▶ _Task details_:
Please copy the data word for word, starting at the line that contains "Task: Open the" and running through the end of the data, including both ends. Leave the pictures out of your answer.

▶ _Working data_:
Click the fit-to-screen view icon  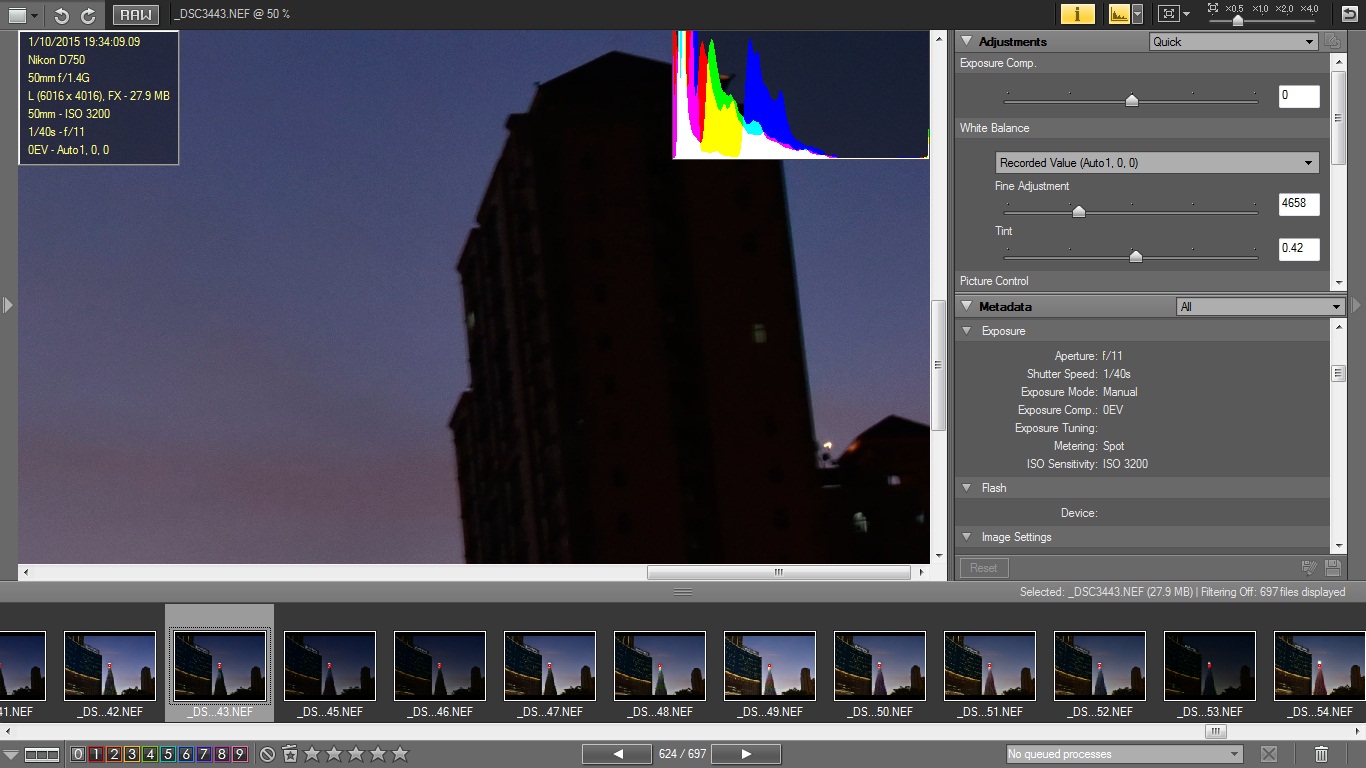click(x=1167, y=14)
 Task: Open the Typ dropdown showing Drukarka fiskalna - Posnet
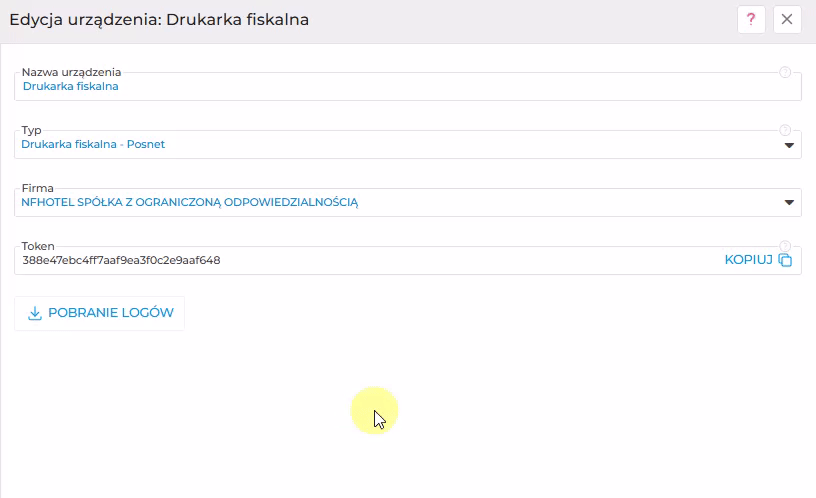click(x=407, y=144)
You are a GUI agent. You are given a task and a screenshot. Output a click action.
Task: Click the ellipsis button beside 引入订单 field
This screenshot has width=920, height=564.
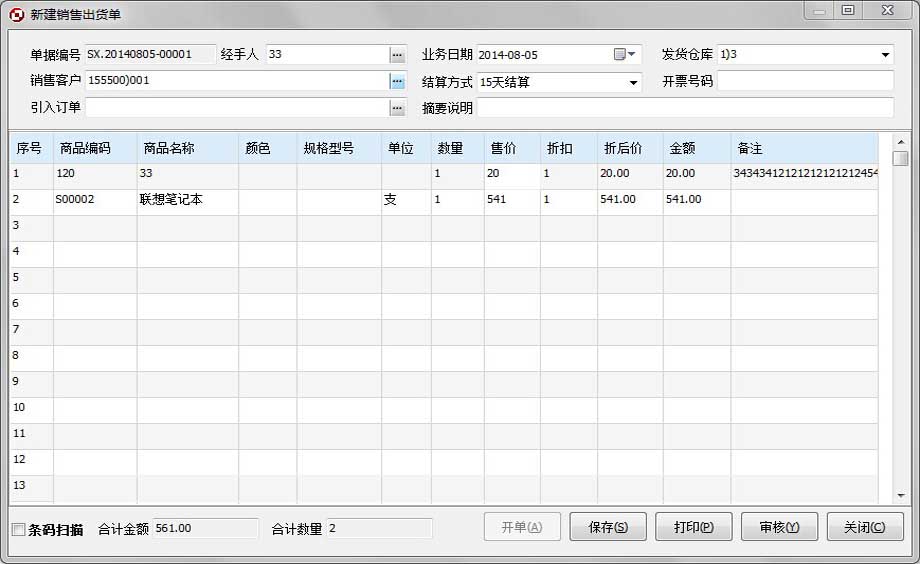(397, 107)
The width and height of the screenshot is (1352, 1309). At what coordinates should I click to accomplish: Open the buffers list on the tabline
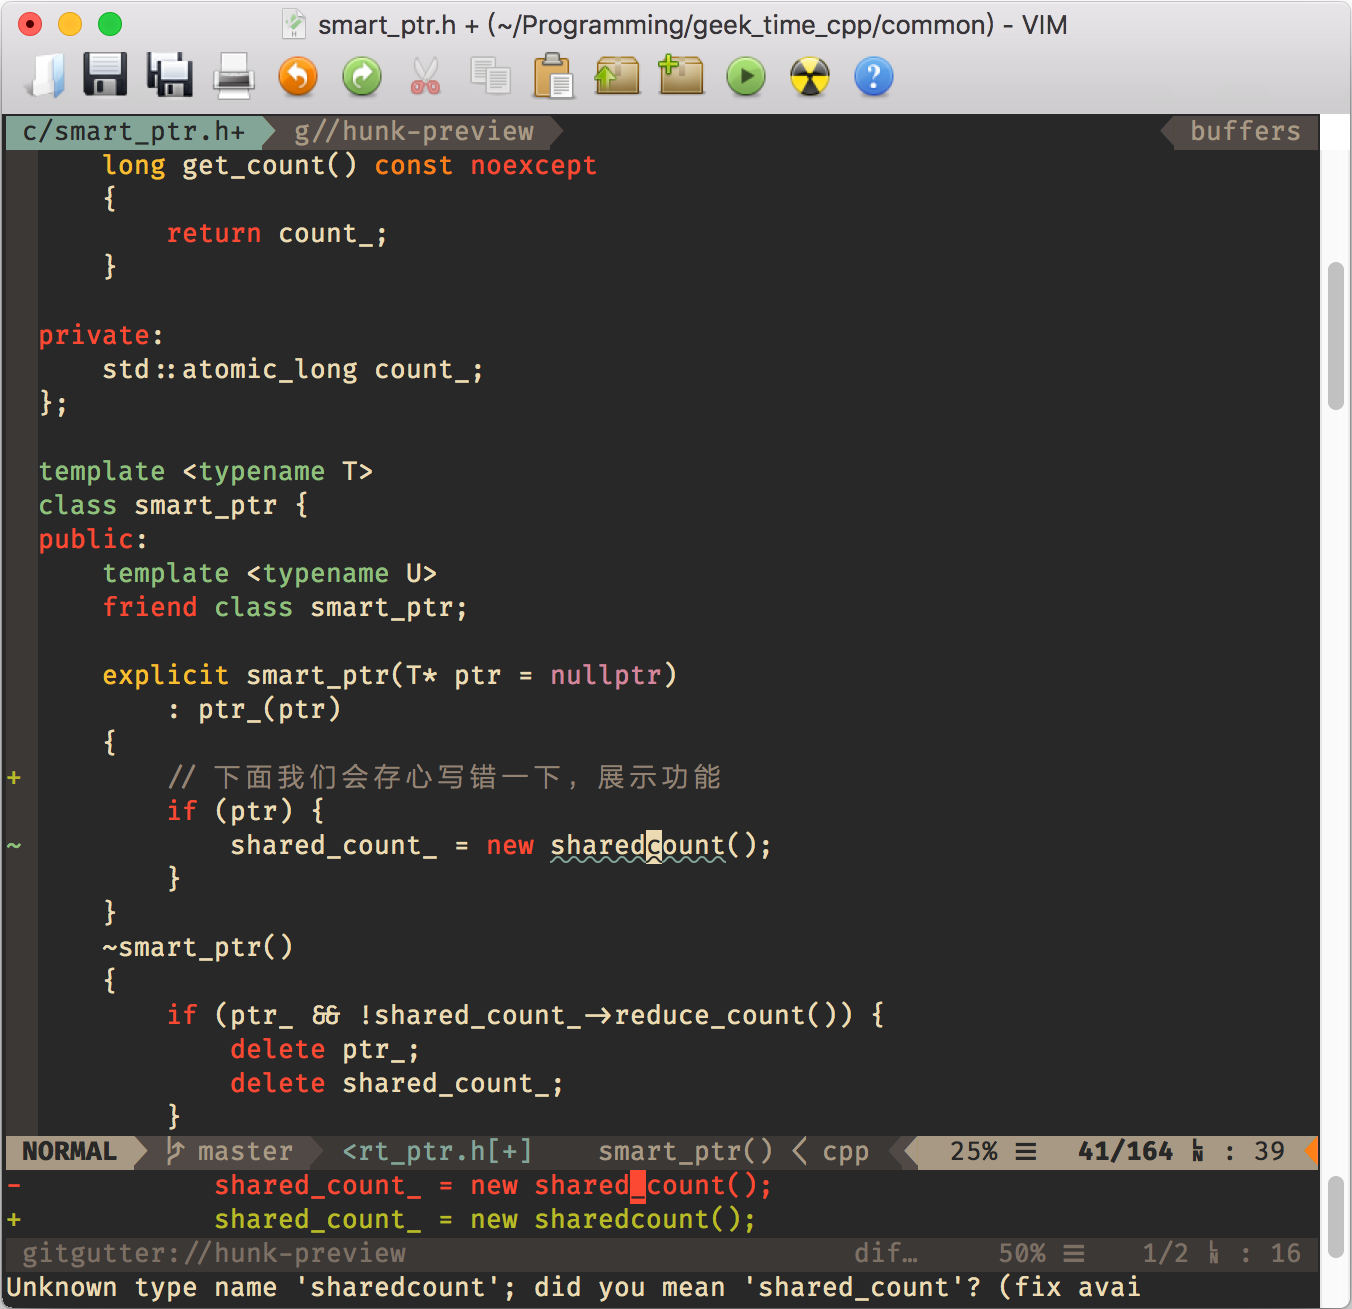point(1244,131)

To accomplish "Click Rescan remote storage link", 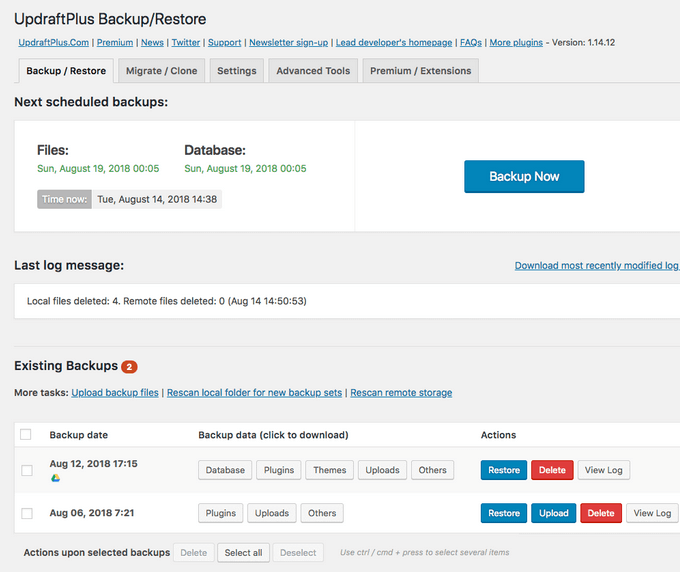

▶ _Exercise output_:
 Task: Open the Typ dropdown showing Drukarka fiskalna - Posnet
click(x=407, y=144)
You are a GUI agent. You are given a task and a screenshot. Output a click action.
Task: Click the ellipsis button beside 引入订单 field
This screenshot has width=920, height=564.
(397, 107)
The width and height of the screenshot is (1352, 1309). At what coordinates should I click to accomplish: Open the buffers list on the tabline
point(1244,131)

To accomplish "Click Rescan remote storage link", 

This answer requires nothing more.